In an entertaining and illuminating breakfast presentation for local alumni and firends, Victor P. Starr Professor of Atmospheric Chemistry, Dan Cziczo explored why clouds represent the most uncertain piece of the climate puzzle and how we are affecting them.
Despite fresh snow, about 30 School of Science alums and friends arrived in the Bush Room at MIT for an early breakfast during February’s blizzard season to hear EAPS Professor Dan Czizco speak about clouds and their impact on our changing climate. Czizco gave a primer on the basics of climate change – how greenhouse gas effects on climate had been known since Swedish scientist Svante Arrhenius’ scientific paper in 1896 stated that “if the quantity of carbonic acid [CO2] increases in geometric progression, the augmentation of the temperature will increase nearly in arithmetic progression.” Czizco, an aeronautical engineer turned atmospheric chemist, noted that by 2010 we had experienced the warmest decade since accurate thermometers became available in 1880 – so there was no doubt that CO2 and greenhouse gases in the atmosphere, which had soared since the Industrial Revolution, was responsible for Earth’s warming. However, it was clouds that “mess things up” as their cooling effect on the planet cannot be predicted with such great precision, so giving rise to the uncertainty in climate models that run climate scenarios for the future.
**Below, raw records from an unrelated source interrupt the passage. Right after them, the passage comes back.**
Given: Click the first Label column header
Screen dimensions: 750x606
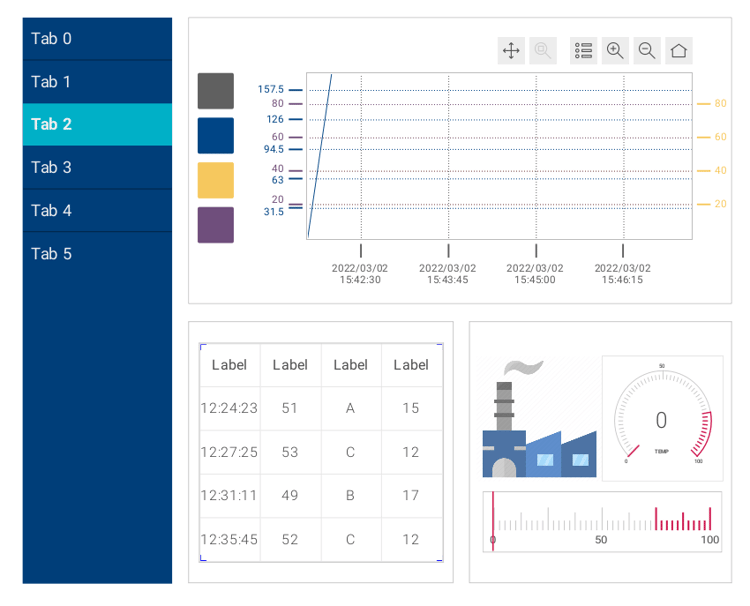Looking at the screenshot, I should (x=229, y=365).
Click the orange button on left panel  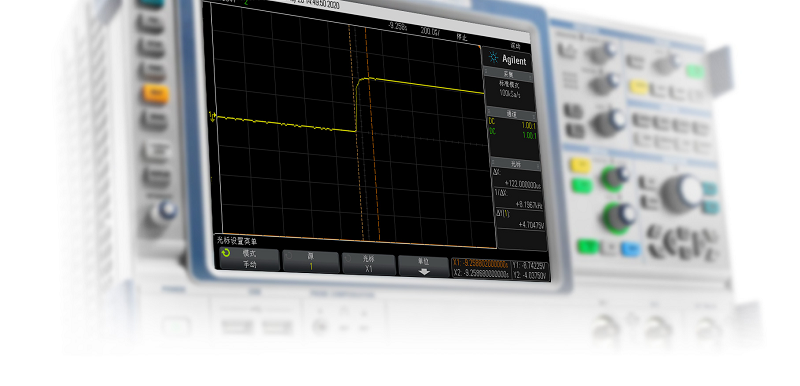pyautogui.click(x=156, y=93)
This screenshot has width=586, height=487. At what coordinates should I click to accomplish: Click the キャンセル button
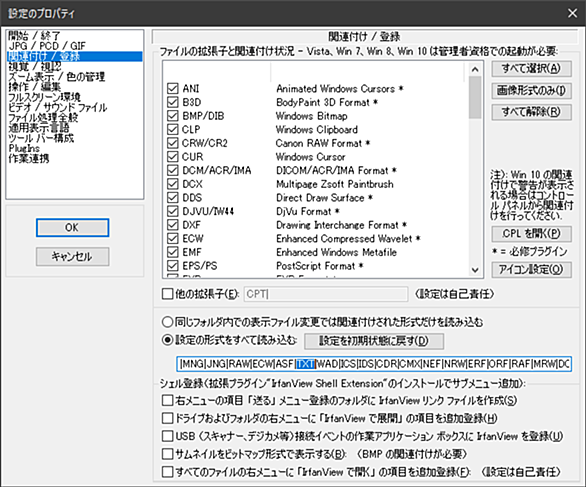click(73, 256)

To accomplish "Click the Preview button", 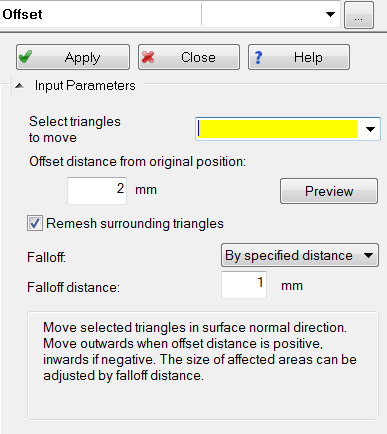I will [329, 191].
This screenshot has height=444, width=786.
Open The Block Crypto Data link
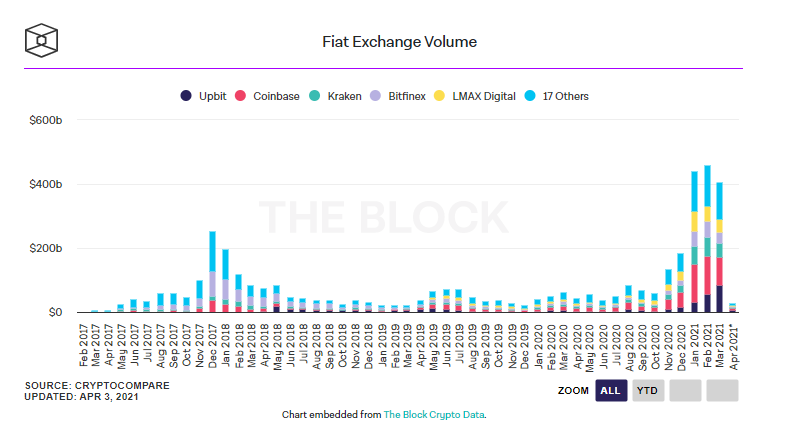pos(434,414)
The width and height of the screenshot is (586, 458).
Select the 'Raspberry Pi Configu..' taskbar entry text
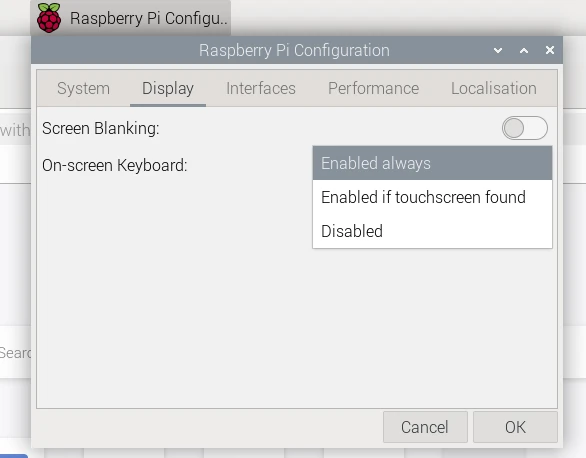click(x=149, y=18)
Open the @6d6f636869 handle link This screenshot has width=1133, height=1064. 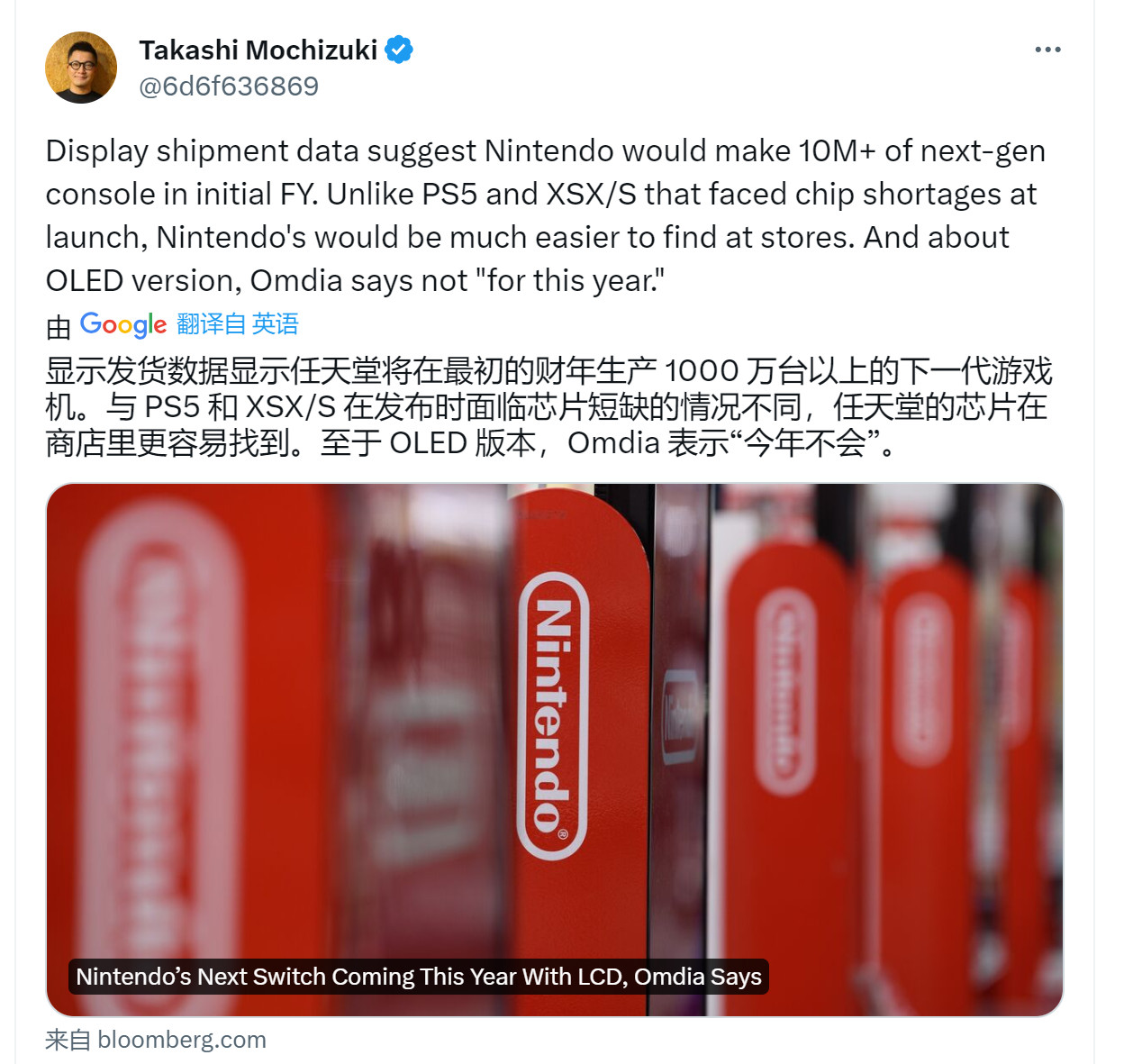click(229, 86)
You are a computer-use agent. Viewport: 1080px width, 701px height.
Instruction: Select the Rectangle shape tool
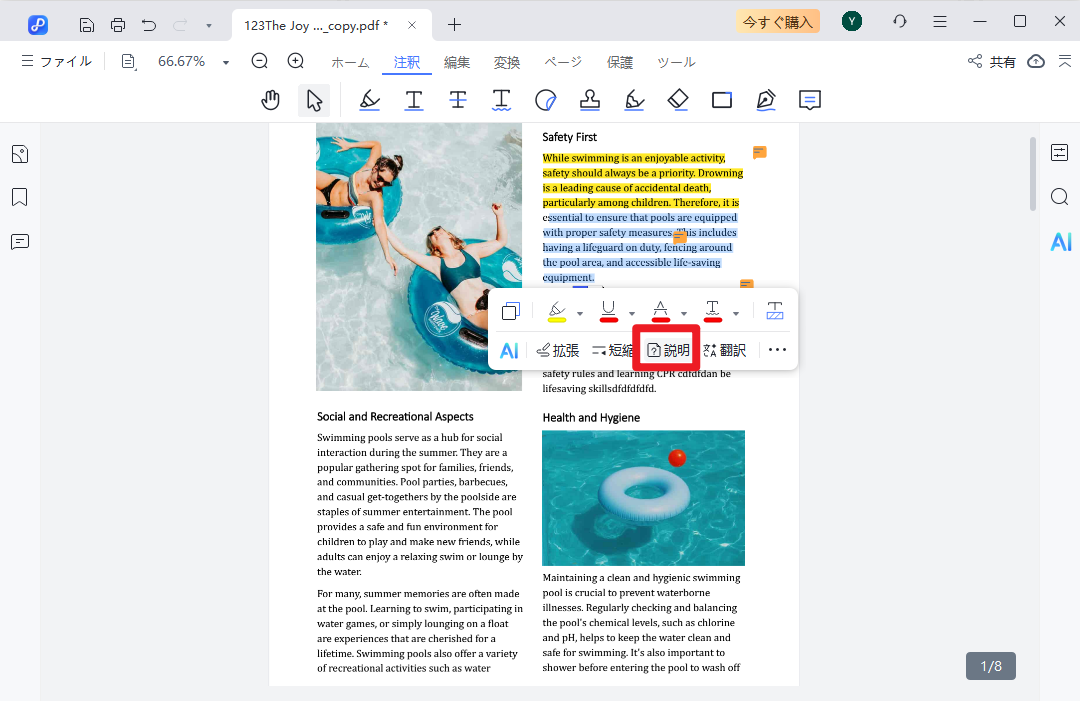pos(722,100)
Clouds form when molecules of water vapor meet particles in the atmosphere – these particles being anything from flying grains of sand or dust from the desert, to car emissions and soot (aka black carbon) from industrial plants. Czizco and his team develop sophisticated tools for sampling atmospheric data – whether in the lab in the Green Building at MIT to stations on distant mountain tops, and from NASA-sponsored flights in a special research plane that flies through clouds to collect samples. Data is brought back to the lab to analyze what kinds of particles are seeding clouds and to discover their origin. Czizco also makes his own clouds – and the audience watched him demonstrate this in a cloud chamber created out of a bell jar. Experiments conducted in the lab under controlled conditions can then provide valuable data that can be tested against different models.
Czizco’s team is researching many other aspects of clouds such as the effect of ice clouds on aviation, the impact of African dust storms on Europe and the optical properties of haze. Czizco concluded that understanding particles and cloud formation is critical in order to advance our knowledge of complex climate systems, and to create the models and strategies that will help us predict and manage our future.
Dan Cziczo is an atmospheric scientist interested in the interrelationship of particulate matter and cloud formation. His research utilizes laboratory and field studies to elucidate how small particles interact with water vapor to form droplets and ice crystals.
Cziczo's research group focuses on Earth's radiative budget, meteoritic debris, vehicles emissions, and the effect of atmospheric aerosols on cloud formation mechanisms. He holds a bachelor's degree from the University of Illinois at Urbana-Champaign, and a master's degree and doctorate from the University of Chicago.